The deal will gradually eliminate tariffs on Canadian mineral exports in TPP nations, some of which are enormous. At the same time, it does not bring any of the risks to Canada’s mining sector that it does to the dairy or auto sectors. It simply enhances the export opportunities.
“We don’t have some of the issues that other sectors face,” Pierre Gratton, president of the Mining Association of Canada, said in an interview. “For us, it’s really an opportunity to see reduced tariffs and to make us more competitive.”
There are huge variations in mineral import tariffs in TPP countries.
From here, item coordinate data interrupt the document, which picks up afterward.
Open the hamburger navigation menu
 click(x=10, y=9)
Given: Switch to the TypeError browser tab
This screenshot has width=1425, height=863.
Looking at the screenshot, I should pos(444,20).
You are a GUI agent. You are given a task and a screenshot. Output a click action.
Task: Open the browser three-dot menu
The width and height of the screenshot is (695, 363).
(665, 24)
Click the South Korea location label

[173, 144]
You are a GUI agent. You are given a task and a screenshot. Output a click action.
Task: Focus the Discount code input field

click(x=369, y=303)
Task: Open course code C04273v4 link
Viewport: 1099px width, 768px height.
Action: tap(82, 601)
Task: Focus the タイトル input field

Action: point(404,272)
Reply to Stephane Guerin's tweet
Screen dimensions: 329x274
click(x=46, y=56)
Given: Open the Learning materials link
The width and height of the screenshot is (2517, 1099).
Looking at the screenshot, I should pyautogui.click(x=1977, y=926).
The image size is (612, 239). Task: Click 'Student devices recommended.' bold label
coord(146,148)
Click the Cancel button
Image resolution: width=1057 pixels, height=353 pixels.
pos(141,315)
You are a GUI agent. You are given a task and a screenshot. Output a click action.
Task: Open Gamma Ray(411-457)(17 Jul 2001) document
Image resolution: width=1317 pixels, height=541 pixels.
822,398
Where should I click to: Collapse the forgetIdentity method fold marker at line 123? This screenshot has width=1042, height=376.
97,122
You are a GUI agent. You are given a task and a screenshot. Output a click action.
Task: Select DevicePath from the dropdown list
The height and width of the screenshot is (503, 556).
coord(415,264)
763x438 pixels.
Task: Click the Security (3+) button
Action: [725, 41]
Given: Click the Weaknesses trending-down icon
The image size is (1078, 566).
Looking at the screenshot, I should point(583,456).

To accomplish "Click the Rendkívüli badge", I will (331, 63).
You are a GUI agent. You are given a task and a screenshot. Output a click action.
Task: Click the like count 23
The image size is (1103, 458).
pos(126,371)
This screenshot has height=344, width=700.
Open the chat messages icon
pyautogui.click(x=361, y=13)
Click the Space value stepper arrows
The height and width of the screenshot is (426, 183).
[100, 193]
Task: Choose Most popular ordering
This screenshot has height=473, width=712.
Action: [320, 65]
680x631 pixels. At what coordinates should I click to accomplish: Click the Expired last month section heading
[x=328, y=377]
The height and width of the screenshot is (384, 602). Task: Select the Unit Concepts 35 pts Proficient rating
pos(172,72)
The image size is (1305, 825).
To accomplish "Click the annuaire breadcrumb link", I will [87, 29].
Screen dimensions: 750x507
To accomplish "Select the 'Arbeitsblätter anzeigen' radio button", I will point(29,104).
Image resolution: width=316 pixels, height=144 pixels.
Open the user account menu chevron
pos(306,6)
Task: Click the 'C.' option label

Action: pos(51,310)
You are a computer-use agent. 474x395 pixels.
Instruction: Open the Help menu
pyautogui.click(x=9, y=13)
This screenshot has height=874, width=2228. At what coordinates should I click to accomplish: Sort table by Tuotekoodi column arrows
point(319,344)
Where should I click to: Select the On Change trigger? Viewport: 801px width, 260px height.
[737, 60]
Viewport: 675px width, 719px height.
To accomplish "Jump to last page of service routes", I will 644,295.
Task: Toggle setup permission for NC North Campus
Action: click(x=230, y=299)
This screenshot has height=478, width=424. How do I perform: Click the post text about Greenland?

On the low end, Australia applies tariffs of up to five per cent on Canadian imports, and Japan applies tariffs up to 7.9 per cent, the mining association said. On the high end, Vietnam’s tariffs are as high as 40 per cent, and Malaysia’s go up to 50 per cent.
The TPP countries are already major consumers of Canadian minerals, and that should increase if Canada remains in the partnership. Over the past three years, Canada has exported an average of almost $160 billion of minerals a year to these countries. That is roughly half of its total mineral exports.